PROBLEM TO WORK ON: Only the lines from the one containing "Click the pencil edit icon" through the end of the data below should be copied, each exactly as written and with both ends kept.

*** Block opens ***

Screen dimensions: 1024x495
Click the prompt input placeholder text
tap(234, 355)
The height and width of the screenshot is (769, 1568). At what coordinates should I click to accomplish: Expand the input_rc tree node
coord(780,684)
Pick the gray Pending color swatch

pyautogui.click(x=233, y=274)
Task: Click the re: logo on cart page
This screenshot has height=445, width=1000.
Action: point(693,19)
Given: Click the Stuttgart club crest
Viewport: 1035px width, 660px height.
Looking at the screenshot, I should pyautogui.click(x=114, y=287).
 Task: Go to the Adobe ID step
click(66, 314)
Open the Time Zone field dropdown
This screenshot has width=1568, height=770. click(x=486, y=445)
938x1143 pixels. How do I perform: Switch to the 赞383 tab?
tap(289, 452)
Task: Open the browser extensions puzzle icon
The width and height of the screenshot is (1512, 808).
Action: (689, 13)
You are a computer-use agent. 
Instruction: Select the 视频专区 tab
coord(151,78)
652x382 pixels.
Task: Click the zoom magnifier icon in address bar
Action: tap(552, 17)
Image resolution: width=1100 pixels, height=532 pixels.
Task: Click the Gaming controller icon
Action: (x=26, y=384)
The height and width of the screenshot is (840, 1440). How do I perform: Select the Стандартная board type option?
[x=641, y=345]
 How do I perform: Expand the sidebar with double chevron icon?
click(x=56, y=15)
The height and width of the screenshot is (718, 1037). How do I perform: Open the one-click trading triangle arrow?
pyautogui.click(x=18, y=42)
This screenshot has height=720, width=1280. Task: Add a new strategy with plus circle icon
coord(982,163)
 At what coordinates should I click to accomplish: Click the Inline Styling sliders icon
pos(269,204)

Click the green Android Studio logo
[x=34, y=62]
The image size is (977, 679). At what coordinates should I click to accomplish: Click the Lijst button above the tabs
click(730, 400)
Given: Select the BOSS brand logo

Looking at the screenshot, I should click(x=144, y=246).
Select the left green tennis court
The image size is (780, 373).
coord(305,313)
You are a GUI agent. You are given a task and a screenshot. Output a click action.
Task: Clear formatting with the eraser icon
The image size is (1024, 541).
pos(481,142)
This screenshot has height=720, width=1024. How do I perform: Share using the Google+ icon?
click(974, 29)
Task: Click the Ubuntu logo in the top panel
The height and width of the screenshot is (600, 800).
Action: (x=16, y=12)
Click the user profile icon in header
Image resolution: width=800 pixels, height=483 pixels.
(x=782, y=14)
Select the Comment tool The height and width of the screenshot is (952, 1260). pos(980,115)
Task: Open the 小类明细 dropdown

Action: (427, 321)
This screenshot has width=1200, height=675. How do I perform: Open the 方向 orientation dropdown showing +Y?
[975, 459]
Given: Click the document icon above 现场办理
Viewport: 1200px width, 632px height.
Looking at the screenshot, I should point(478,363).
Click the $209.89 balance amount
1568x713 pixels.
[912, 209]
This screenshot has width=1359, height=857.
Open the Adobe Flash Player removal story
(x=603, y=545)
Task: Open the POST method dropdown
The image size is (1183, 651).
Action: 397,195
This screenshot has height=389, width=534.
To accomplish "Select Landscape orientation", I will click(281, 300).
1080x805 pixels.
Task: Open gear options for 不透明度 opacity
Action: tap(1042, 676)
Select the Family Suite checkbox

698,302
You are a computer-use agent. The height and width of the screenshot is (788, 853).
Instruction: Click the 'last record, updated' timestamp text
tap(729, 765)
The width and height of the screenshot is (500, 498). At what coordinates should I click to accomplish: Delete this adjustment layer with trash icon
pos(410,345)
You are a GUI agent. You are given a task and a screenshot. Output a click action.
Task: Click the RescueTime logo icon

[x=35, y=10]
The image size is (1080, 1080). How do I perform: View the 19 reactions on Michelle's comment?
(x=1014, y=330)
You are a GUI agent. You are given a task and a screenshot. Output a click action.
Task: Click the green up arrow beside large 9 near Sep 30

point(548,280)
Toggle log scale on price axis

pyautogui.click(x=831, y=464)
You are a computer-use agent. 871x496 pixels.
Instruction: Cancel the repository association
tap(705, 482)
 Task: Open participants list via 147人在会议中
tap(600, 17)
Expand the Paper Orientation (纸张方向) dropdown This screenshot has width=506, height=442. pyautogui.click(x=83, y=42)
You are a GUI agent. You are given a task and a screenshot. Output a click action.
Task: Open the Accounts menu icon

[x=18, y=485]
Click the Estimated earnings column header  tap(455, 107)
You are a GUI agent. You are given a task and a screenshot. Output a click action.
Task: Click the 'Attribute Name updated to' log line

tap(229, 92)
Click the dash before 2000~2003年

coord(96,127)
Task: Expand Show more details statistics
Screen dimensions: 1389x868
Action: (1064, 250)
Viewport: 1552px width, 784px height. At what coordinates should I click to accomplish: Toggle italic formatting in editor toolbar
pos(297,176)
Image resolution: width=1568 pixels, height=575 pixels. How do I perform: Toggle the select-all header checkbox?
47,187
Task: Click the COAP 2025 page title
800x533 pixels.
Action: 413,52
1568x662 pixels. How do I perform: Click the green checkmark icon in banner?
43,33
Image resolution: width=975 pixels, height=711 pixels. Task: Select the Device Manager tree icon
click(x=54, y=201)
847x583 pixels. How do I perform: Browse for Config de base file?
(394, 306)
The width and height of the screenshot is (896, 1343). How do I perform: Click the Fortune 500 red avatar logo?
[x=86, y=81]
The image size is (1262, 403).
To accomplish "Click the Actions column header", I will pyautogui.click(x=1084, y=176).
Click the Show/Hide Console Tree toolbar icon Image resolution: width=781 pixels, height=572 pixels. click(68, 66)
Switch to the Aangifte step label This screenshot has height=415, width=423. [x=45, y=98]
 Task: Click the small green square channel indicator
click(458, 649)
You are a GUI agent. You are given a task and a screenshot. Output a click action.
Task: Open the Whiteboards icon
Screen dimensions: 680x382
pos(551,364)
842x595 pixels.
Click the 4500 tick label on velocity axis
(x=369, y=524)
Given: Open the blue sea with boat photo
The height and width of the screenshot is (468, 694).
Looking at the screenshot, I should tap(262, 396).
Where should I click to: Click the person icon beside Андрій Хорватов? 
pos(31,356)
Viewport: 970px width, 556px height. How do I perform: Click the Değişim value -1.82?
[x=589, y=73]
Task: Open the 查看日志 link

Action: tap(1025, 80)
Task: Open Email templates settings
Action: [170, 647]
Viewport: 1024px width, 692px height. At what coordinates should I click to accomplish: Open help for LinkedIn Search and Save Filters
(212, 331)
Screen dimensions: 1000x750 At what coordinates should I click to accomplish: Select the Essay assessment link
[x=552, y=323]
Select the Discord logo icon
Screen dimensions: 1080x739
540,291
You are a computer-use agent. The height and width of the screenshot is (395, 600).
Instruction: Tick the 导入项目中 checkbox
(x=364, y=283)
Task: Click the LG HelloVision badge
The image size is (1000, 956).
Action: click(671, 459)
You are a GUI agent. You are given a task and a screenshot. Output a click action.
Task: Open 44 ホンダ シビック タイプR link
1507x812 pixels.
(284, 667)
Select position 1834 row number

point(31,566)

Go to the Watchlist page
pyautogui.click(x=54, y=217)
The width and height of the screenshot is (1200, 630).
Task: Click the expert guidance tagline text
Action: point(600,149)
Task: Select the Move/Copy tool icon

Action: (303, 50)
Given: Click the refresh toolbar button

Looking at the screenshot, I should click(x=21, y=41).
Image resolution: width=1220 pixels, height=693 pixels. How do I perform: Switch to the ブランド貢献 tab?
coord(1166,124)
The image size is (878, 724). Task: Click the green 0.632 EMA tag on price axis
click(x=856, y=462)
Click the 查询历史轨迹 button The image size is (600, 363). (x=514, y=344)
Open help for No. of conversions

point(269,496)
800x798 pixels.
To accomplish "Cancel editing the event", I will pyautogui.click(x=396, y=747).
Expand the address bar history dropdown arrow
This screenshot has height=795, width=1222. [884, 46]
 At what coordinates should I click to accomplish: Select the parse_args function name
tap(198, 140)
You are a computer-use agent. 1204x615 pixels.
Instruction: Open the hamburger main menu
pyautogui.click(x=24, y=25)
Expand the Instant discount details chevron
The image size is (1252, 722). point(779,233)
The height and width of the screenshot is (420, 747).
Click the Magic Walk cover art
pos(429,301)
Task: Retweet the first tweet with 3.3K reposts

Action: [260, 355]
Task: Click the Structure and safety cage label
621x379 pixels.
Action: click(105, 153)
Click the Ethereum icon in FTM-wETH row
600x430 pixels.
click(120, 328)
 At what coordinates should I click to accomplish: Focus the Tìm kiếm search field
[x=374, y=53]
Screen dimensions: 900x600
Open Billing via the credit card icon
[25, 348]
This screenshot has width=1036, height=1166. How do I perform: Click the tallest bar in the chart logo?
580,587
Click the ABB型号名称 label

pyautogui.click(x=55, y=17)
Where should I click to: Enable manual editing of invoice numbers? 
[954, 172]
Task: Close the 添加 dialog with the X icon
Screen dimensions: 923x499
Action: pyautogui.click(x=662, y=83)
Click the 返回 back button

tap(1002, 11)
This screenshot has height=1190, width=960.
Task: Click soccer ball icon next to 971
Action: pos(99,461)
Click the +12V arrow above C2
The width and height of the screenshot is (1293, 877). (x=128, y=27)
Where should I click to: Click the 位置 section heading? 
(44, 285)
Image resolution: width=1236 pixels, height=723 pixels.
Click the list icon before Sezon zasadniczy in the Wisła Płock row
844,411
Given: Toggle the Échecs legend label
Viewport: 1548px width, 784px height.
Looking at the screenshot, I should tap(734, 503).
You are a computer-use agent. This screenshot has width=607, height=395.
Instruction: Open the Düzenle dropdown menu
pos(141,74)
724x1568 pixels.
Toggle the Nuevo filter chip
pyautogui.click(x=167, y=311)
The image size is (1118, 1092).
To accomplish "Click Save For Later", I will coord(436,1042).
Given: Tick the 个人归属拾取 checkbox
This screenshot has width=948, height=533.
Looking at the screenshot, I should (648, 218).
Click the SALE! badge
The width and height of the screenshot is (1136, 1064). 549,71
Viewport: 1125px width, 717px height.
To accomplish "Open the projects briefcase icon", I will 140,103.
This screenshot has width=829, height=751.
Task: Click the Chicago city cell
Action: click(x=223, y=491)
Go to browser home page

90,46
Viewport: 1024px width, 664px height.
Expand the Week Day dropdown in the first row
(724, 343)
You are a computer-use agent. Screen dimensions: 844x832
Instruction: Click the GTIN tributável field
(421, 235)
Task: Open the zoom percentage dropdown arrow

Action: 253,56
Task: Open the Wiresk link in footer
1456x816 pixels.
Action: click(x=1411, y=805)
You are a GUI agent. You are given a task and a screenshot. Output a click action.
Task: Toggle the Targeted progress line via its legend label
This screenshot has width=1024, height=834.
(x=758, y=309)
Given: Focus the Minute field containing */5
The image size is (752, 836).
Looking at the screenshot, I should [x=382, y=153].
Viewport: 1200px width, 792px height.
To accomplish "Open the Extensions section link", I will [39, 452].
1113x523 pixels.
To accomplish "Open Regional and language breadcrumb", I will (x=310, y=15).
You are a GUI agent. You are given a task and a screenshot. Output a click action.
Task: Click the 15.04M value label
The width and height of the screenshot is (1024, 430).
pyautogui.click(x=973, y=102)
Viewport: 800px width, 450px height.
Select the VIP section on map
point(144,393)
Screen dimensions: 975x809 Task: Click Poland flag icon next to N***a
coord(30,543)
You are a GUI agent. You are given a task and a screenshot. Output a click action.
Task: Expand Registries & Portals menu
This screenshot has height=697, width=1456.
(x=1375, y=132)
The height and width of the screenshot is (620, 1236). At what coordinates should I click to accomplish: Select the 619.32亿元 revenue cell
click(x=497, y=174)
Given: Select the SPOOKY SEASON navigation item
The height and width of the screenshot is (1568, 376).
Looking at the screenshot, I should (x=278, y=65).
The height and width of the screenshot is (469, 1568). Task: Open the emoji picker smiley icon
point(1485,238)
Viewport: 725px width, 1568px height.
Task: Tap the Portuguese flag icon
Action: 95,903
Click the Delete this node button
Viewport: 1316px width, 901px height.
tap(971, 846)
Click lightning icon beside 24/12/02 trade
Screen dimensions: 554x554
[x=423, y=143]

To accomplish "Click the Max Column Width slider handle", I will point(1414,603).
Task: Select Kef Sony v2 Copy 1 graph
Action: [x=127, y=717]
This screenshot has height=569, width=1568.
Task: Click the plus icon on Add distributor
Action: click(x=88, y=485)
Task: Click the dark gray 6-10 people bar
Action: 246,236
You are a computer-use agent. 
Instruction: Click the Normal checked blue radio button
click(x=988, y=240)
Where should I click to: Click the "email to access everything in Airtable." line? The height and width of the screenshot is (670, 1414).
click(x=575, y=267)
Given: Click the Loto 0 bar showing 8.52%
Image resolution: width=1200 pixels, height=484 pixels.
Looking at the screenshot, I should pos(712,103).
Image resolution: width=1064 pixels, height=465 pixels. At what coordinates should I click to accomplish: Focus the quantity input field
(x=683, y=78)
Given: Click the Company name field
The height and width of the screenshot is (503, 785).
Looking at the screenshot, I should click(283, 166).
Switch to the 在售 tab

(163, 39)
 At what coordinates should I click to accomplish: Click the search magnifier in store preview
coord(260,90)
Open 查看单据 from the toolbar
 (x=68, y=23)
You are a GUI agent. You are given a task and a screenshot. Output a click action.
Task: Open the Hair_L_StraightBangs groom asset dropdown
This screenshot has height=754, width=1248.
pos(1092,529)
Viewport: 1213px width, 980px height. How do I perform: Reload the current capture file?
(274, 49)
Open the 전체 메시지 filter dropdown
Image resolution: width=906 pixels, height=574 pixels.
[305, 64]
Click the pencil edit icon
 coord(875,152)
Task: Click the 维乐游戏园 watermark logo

*** Block closes ***

TASK RESPONSE:
Click the pencil edit icon
 coord(875,152)
Task: Click the 维乐游戏园 watermark logo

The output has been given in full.